Close or near vision
Vision that allows you to see objects close up well, sometimes called “reading vision.”
Cornea
Clear, curved surface at the front of the eye through which light enters the eye. Along with the sclera (the white part of the eye), provides external protection for the eye. Often called the window of the eye. During many types of vision correction surgery, such as LASIK, the cornea is reshaped to reduce or eliminate the main types of refractive error - nearsightedness, farsightedness and astigmatism.
Distance vision
Vision that allows you to see objects far away.
Intermediate vision
Vision that allows you to see objects at arms-length well, including computer screens and car dashboards.
Intraocular lens (IOL)
Artificial lens made of plastic, silicone or acrylic. Designed to be implanted in the eye in place of or in front of the natural lens to improve focus and correct vision problems, such as cataracts and presbyopia.
LASIK (laser in-situ keratomileusis) surgery
Type of laser surgery in which the cornea is reshaped to improve vision. Either a microkeratome or a femtosecond laser is used to surgically create a thin, hinged flap of corneal tissue. The flap is folded back, and an excimer laser is directed to the corneal surface exposed beneath the flap to reshape the cornea for corrected vision.
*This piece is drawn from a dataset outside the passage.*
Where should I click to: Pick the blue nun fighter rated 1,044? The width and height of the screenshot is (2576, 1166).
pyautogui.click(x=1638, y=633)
Then the flap is brought back into place.
Monofocal (or "standard") intraocular lens
Type of intraocular lens (artificial lens implanted in the eye in place of or in front of the natural lens to improve focus and correct vision problems) designed to provide clear vision at one fixed focal point (usually for clear distance vision).
Monovision
Vision correction that eliminates need for bifocals or reading glasses by correcting one eye for clear distance vision and the other for clear up-close vision. The brain combines the two images to create clear vision at all distances.
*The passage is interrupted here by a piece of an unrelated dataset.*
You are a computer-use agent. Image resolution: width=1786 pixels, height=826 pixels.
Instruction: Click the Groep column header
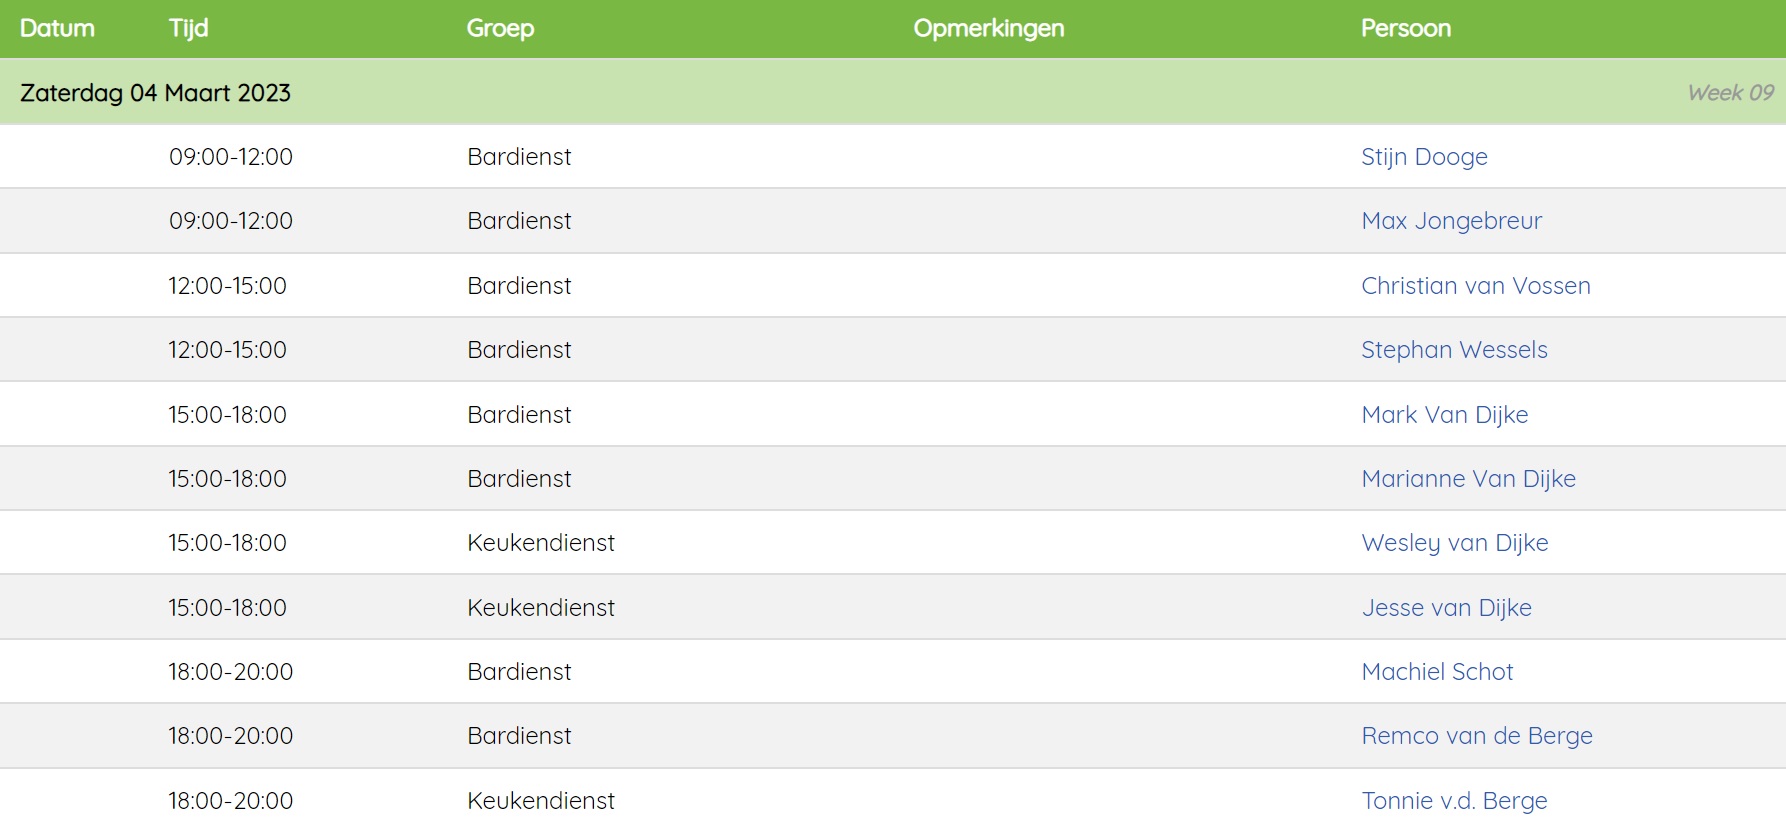coord(500,28)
Multifocal intraocular lens
Type of intraocular lens (artificial lens implanted in the eye in place of or in front of the natural lens to improve focus and correct vision problems) designed to include corrections for near, intermediate and distance vision in the same lens.
Nearsighted, nearsightedness (or myopia)
Common vision problem and type of refractive error. Caused by either too much curvature of the cornea or too much distance between the front of the eye and the retina at the back. Both structural defects cause light entering the eye to focus incorrectly on the retina, resulting in blurred distance vision. Treated with corrective lenses, laser vision correction or multifocal or accommodative IOLs.
Toric lens
Type of intraocular lens (artificial lens implanted in the eye in place of or in front of the natural lens to improve focus and correct vision problems) designed to correct moderate to severe astigmatism.